## Selected excerpt
════════════════
The approval of a Costa Rican woman’s “inexplicable” recovery as a miracle could be the last test in the canonization of Pope John Paul II, several news sources reported on Tuesday.
According to the ANSA news agency, the Vatican Congregation on the Causes of Saints, the body charged with investigating miracles, has reportedly approved the recovery of a Costa Rican woman from Cartago as a miracle attributed to the late pope. The BBC reported that the congregation called the recovery “inexplicable” and attributed the healing to the Polish pontiff’s intervention.
Despite reports from several international news outlets, however, at this writing there is still no official word from the Vatican regarding the supposed miracle, the Costa Rican daily La Nación noted.
The supposed miracle took place on May 1, 2011, when an aneurism found in the woman’s brain disappeared without explanation, the same day as the beatification ceremony for John Paul II took place in St. Peter’s Square.
The woman came to the Calerdón Guardia Hospital in San José complaining of a headache. Diagnostic tests later revealed the presence of an aneurism, a bubble-like bulge on a blood vessel, in her brain. Neurosurgeon Alejandro Vargas Román told the newspaper that later tests could find no sign of the aneurism and that he had no scientific explanation for its disappearance.
Pope Francis must still give his final approval to the congregation’s decision with a written decree and set a date for the canonization.
For healings to be considered miracles they must be instantaneous, permanent and with no scientific explanation. The first miracle attributed to John Paul II involved the healing of a French nun, Sister Marie Simón-Pierre, whose recovery from Parkinson’s disease after praying for the late pope’s “intercession” had no medical explanation.
════════════════
## Provided information
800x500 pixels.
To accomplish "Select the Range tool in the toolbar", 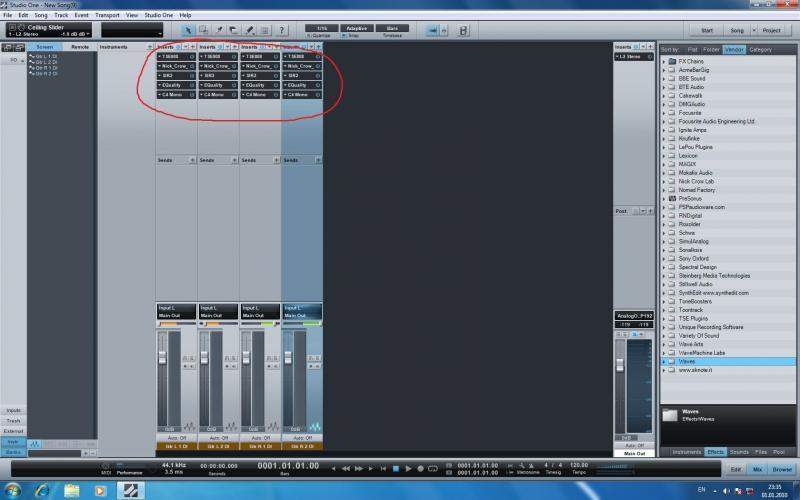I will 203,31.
════════════════
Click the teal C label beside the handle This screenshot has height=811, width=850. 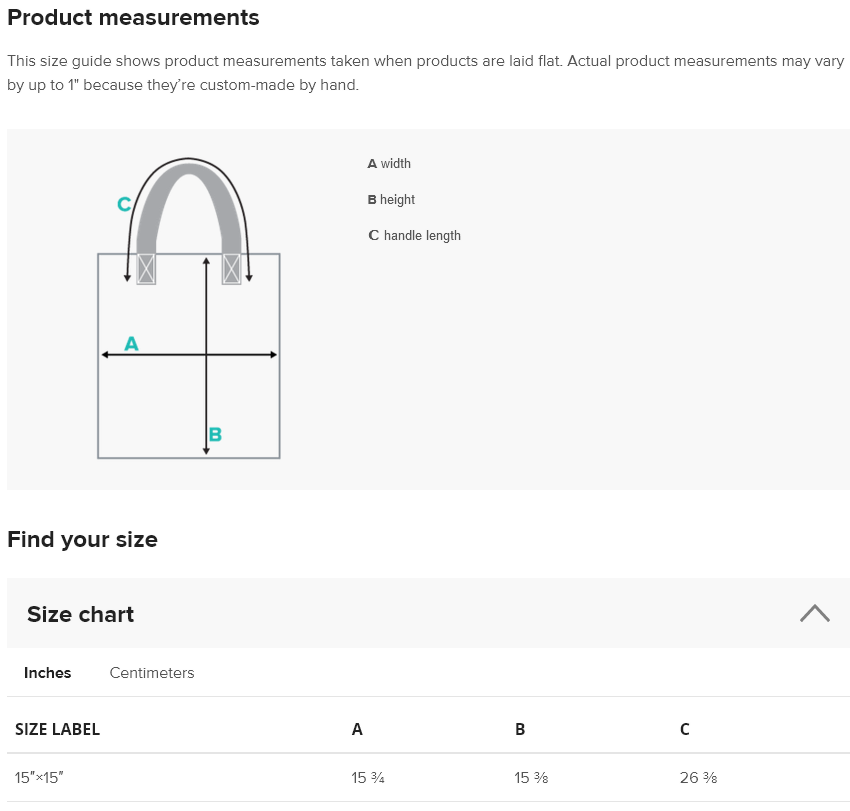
════════════════
## Exercise instructions
Reproduce the full news report on the Costa Rican woman's recovery word for word. The entries have nothing to do with the text.

## Result of this exercise
The approval of a Costa Rican woman’s “inexplicable” recovery as a miracle could be the last test in the canonization of Pope John Paul II, several news sources reported on Tuesday.
According to the ANSA news agency, the Vatican Congregation on the Causes of Saints, the body charged with investigating miracles, has reportedly approved the recovery of a Costa Rican woman from Cartago as a miracle attributed to the late pope. The BBC reported that the congregation called the recovery “inexplicable” and attributed the healing to the Polish pontiff’s intervention.
Despite reports from several international news outlets, however, at this writing there is still no official word from the Vatican regarding the supposed miracle, the Costa Rican daily La Nación noted.
The supposed miracle took place on May 1, 2011, when an aneurism found in the woman’s brain disappeared without explanation, the same day as the beatification ceremony for John Paul II took place in St. Peter’s Square.
The woman came to the Calerdón Guardia Hospital in San José complaining of a headache. Diagnostic tests later revealed the presence of an aneurism, a bubble-like bulge on a blood vessel, in her brain. Neurosurgeon Alejandro Vargas Román told the newspaper that later tests could find no sign of the aneurism and that he had no scientific explanation for its disappearance.
Pope Francis must still give his final approval to the congregation’s decision with a written decree and set a date for the canonization.
For healings to be considered miracles they must be instantaneous, permanent and with no scientific explanation. The first miracle attributed to John Paul II involved the healing of a French nun, Sister Marie Simón-Pierre, whose recovery from Parkinson’s disease after praying for the late pope’s “intercession” had no medical explanation.